Took Strength To Tackle Those Hills, 2010-2012, is a photographic portrait of a community and a landscape experiencing particular economic and social transition.
Located in Southwest Ireland, Cork Harbour has an important cultural maritime legacy and history of emigration. Between 1845 - 1950, an estimated 2.5 million left this shore for fresh beginnings in the New World, and Cobh was the last port of call for the Titanic as she set sail on her final leg.
Its dramatic topography of steep Victorian hinterland, lush greenbelt woods and forests sits side by side with the generating stations, oil refinery and the grey geometries of multinational corporations hidden behind gently undulating hills and the waning of its curved harbour. The relics of heavy industry past lie abandoned on its shores, the landscape irrevocably transformed, leaving behind the imprint of economic and political endeavours. This suggests an uneasy and complex alliance between politics, economy and nature.

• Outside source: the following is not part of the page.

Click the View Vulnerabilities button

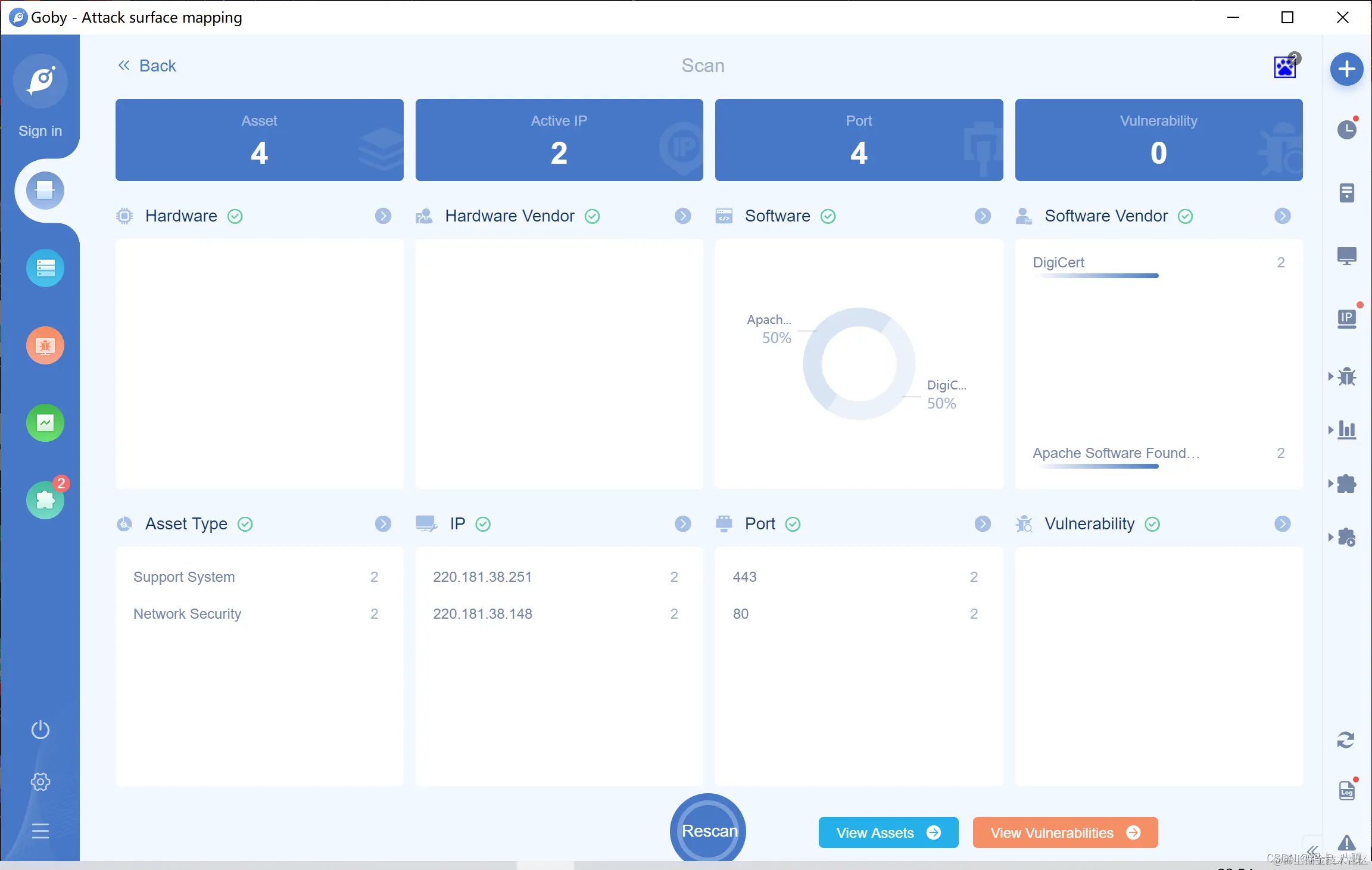tap(1065, 832)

The photographs aims to look at how and why particular choices take prevalence and can be made to the detriment of its natural surroundings and human well-being. Focusing on two towns - Cobh, and the nearby Ringaskiddy, transformed from quiet fishing village and fertile farmland into one of Ireland’s major industrial hubs, the photographs present portraits of its people as well as explorations of the landscape that offer a glimpse into the idea of community within the larger context of contemporary Ireland. The work centres on the convergence between nature and man-made – the encroaching industry on the landscape.
Today, with local cancer rates 44% above national average, high unemployment leading to another wave of emigration, the slow demise of its domestic fishing business and many of its traditional heavy industries gone due to overseas competition, this work scrutinizes the paradoxes arising from a myriad of personal histories, and the realities facing many Cobh residents as they strive to move forward in uncertain times.